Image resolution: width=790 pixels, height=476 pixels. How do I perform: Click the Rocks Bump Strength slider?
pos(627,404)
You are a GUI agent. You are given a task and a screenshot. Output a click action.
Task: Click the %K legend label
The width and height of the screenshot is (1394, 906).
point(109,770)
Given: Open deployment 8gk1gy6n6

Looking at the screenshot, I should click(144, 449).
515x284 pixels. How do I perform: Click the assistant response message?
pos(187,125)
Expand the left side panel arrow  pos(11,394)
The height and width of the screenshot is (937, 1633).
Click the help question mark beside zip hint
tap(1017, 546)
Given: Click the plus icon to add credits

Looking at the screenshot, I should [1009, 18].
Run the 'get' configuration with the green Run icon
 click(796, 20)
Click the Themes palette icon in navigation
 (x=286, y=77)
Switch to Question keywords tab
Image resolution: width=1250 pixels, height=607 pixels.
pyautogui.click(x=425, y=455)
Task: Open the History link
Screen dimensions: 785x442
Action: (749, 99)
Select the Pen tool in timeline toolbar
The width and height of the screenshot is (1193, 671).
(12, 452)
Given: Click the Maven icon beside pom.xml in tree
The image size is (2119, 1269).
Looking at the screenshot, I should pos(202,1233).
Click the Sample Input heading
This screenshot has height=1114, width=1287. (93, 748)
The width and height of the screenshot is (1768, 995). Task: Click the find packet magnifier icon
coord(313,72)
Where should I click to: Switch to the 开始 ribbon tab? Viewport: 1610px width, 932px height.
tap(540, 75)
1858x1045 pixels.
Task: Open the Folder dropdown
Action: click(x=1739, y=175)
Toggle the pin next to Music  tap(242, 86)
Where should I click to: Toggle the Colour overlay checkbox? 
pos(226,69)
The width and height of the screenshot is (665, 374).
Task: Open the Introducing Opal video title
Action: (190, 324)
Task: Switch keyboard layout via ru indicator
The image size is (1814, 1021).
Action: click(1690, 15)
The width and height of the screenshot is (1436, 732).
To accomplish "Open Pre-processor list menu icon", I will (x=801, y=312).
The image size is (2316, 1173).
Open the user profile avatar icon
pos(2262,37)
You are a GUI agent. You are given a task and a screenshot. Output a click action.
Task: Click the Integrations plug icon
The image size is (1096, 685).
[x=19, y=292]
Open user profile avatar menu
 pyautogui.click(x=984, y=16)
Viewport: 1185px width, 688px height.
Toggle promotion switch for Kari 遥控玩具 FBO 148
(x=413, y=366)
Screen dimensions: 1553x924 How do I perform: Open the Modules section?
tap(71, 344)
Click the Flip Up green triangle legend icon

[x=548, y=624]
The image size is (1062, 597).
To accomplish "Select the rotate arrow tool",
================================
# [EXERCISE REQUIREMENTS]
Retype the entries word for word.

# [REPLY]
Image resolution: width=790 pixels, height=476 pixels. How do I perform: Click the Rocks Bump Strength slider?
pos(627,404)
You are a GUI agent. You are given a task and a screenshot. Output a click action.
Task: Click the %K legend label
The width and height of the screenshot is (1394, 906).
point(109,770)
Given: Open deployment 8gk1gy6n6

Looking at the screenshot, I should click(144, 449).
515x284 pixels. How do I perform: Click the assistant response message?
pos(187,125)
Expand the left side panel arrow  pos(11,394)
The height and width of the screenshot is (937, 1633).
Click the help question mark beside zip hint
tap(1017, 546)
Given: Click the plus icon to add credits

Looking at the screenshot, I should [1009, 18].
Run the 'get' configuration with the green Run icon
 click(796, 20)
Click the Themes palette icon in navigation
 (x=286, y=77)
Switch to Question keywords tab
Image resolution: width=1250 pixels, height=607 pixels.
pyautogui.click(x=425, y=455)
Task: Open the History link
Screen dimensions: 785x442
Action: (749, 99)
Select the Pen tool in timeline toolbar
The width and height of the screenshot is (1193, 671).
(12, 452)
Given: Click the Maven icon beside pom.xml in tree
The image size is (2119, 1269).
Looking at the screenshot, I should pos(202,1233).
Click the Sample Input heading
This screenshot has height=1114, width=1287. (93, 748)
The width and height of the screenshot is (1768, 995). Task: Click the find packet magnifier icon
coord(313,72)
Where should I click to: Switch to the 开始 ribbon tab? Viewport: 1610px width, 932px height.
tap(540, 75)
1858x1045 pixels.
Task: Open the Folder dropdown
Action: click(x=1739, y=175)
Toggle the pin next to Music  tap(242, 86)
Where should I click to: Toggle the Colour overlay checkbox? 
pos(226,69)
The width and height of the screenshot is (665, 374).
Task: Open the Introducing Opal video title
Action: (190, 324)
Task: Switch keyboard layout via ru indicator
The image size is (1814, 1021).
Action: click(1690, 15)
The width and height of the screenshot is (1436, 732).
To accomplish "Open Pre-processor list menu icon", I will (x=801, y=312).
The image size is (2316, 1173).
Open the user profile avatar icon
pos(2262,37)
You are a GUI agent. You are given a task and a screenshot. Output a click action.
Task: Click the Integrations plug icon
The image size is (1096, 685).
[x=19, y=292]
Open user profile avatar menu
 pyautogui.click(x=984, y=16)
Viewport: 1185px width, 688px height.
Toggle promotion switch for Kari 遥控玩具 FBO 148
(x=413, y=366)
Screen dimensions: 1553x924 How do I perform: Open the Modules section?
tap(71, 344)
Click the Flip Up green triangle legend icon

[x=548, y=624]
The image size is (1062, 597).
To accomplish "Select the rotate arrow tool",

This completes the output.